Kilosort icon indicating copy to clipboard operation
Kilosort copied to clipboard

BUG:GPU calling failure when starting first clustering

Open Alchemist-Y opened this issue 1 year ago • 14 comments

Describe the issue:

It is normal during the spike extracting, but when it comes to the first clustering part, kilosort will automatically choose the cpu to computer rather than the GPU.

Reproduce the bug:

GPU calling is falied during the first clustering

Error message:

No response

Version information:

kilosort: latest version; CUDA toolkit: 11.8; NVIDIA driver: windows server 2022 standard; GUP: NVIDIA RTX A2000 12GB

Alchemist-Y avatar Jul 23 '24 10:07 Alchemist-Y

I'm sorry, I'm having a hard time understanding the issue. What do you mean it "automatically chooses the cpu?" How are you determining that? Are you getting an error during sorting? What version of Kilosort4 is this?

jacobpennington avatar Jul 23 '24 20:07 jacobpennington

@jacobpennington Hi,I,m sorry about my stodgy description. the kilosort version is V 4.0.13. I mean, I choose the GPU as for the pytorch in the GUI, but during the clustering part, the GPU doesn't work at all observing in my task manager. And inversely, the CPU is 100% working.

Alchemist-Y avatar Jul 24 '24 00:07 Alchemist-Y

The task manager is not an accurate way to check GPU usage for python processes. If you want to check usage while sorting is running, you can use the nvidia-smi command in a terminal or powershell.

jacobpennington avatar Jul 24 '24 01:07 jacobpennington

@jacobpennington Hi,here I show the detail information about the GPU usage: extracting spike part and clustering part. image image

Alchemist-Y avatar Jul 24 '24 06:07 Alchemist-Y

Okay.
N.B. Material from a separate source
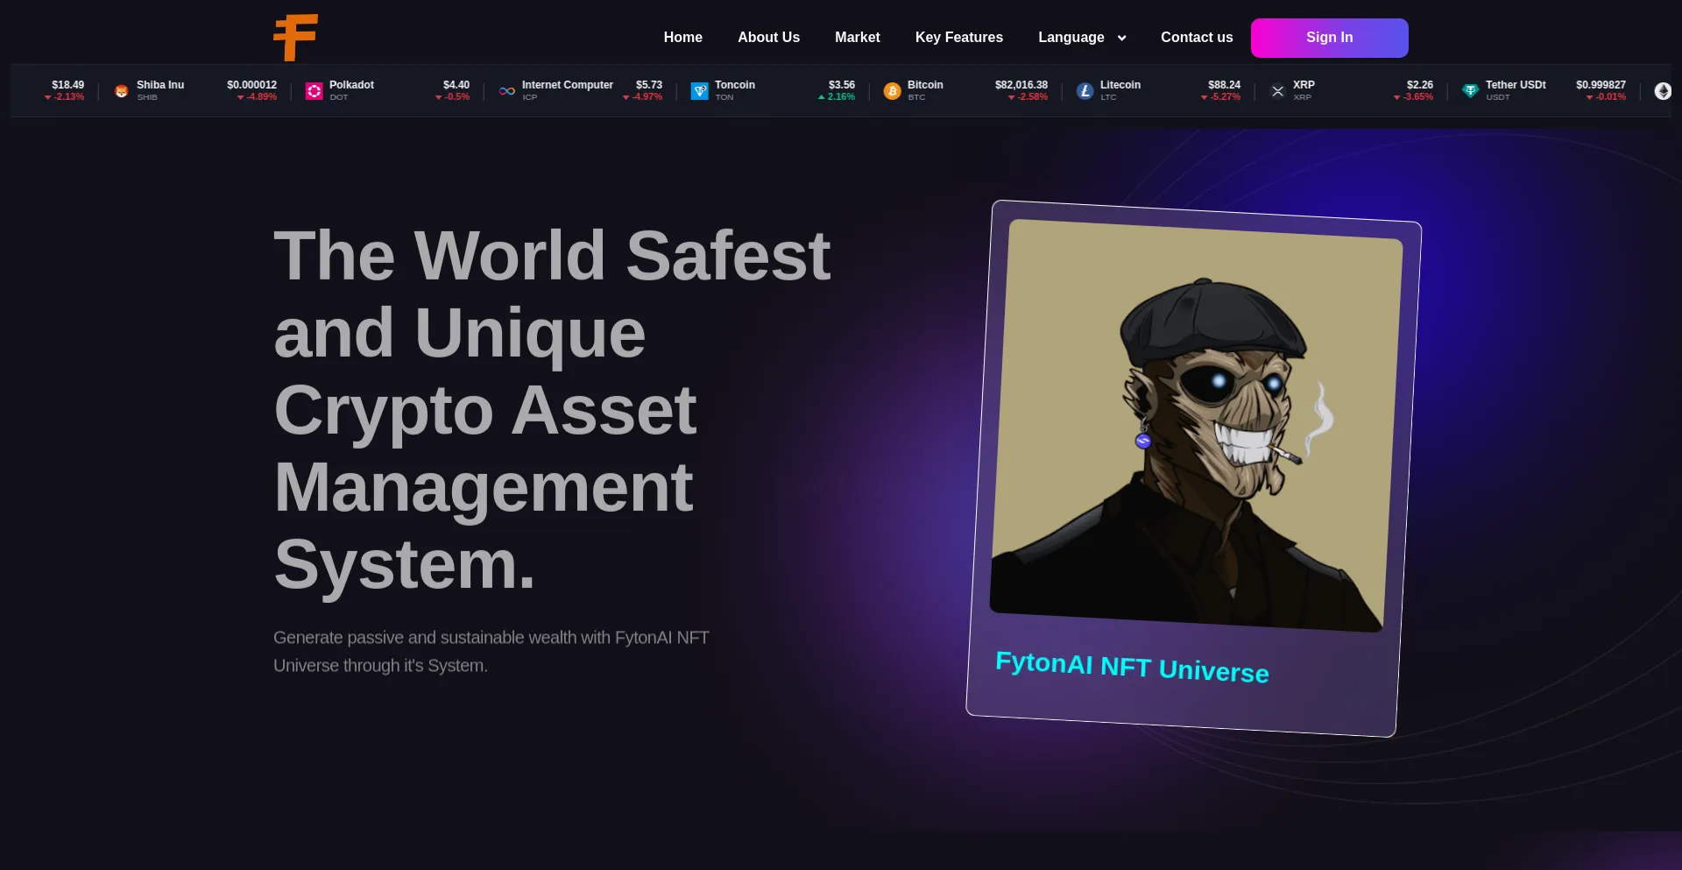Expand the Language dropdown menu
The height and width of the screenshot is (870, 1682).
coord(1071,38)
Can you please clarify if you get an error during sorting, or think it's taking too long, or some other problem? Not all steps of the sorting process use the GPU.

jacobpennington avatar Jul 25 '24 02:07 jacobpennington

Okay. Can you please clarify if you get an error during sorting, or think it's taking too long, or some other problem? Not all steps of the sorting process use the GPU.

Yes, it takes too long to process in the first clustering part. Because in my own computer with GPU-NVIDIA 1650S 4GB, rather than in this win server, it can solve the entire sorting in about 3h, but in this environment, it takes 2 hours in the firsting clustering part and without any processing.

Alchemist-Y avatar Jul 25 '24 05:07 Alchemist-Y

Are you sure your pytorch installation is set up correctly? You said you're using CUDA toolkit version 11.8, but your screenshots show version 12.4. If you are using 12.4, I would recommend you try setting up a new environment using toolkit version 11.8 and then see if the issue persists. Some other users have reported difficulties using 12.4.

jacobpennington avatar Jul 27 '24 00:07 jacobpennington

@jacobpennington hi,this figure showed above means the highest edition CUDA which my server support, and what I've installed in CUDA 11.8 showed under. image

Alchemist-Y avatar Aug 09 '24 15:08 Alchemist-Y

Ah, I see. Unfortunately, I'm not sure what else I can try to debug for you if the sorting works fine on a different machine. The next thing I would try is the following, just to make sure nothing got messed up with the installation and there aren't any conflicts with other packages:

  1. Restart the machine.
  2. Create a new conda environment to use only for Kilosort (it looks like you're using the base environment right now).
  3. Follow the steps in the readme again to install Kilosort and pytorch.
  4. Retry the sorting.

If you still get the same error after trying that, please upload kilosort4.log from the results directory from the new sorting attempt. Screenshots of the Kilosort4 GUI with that recording loaded might also be helpful, if you're using the GUI.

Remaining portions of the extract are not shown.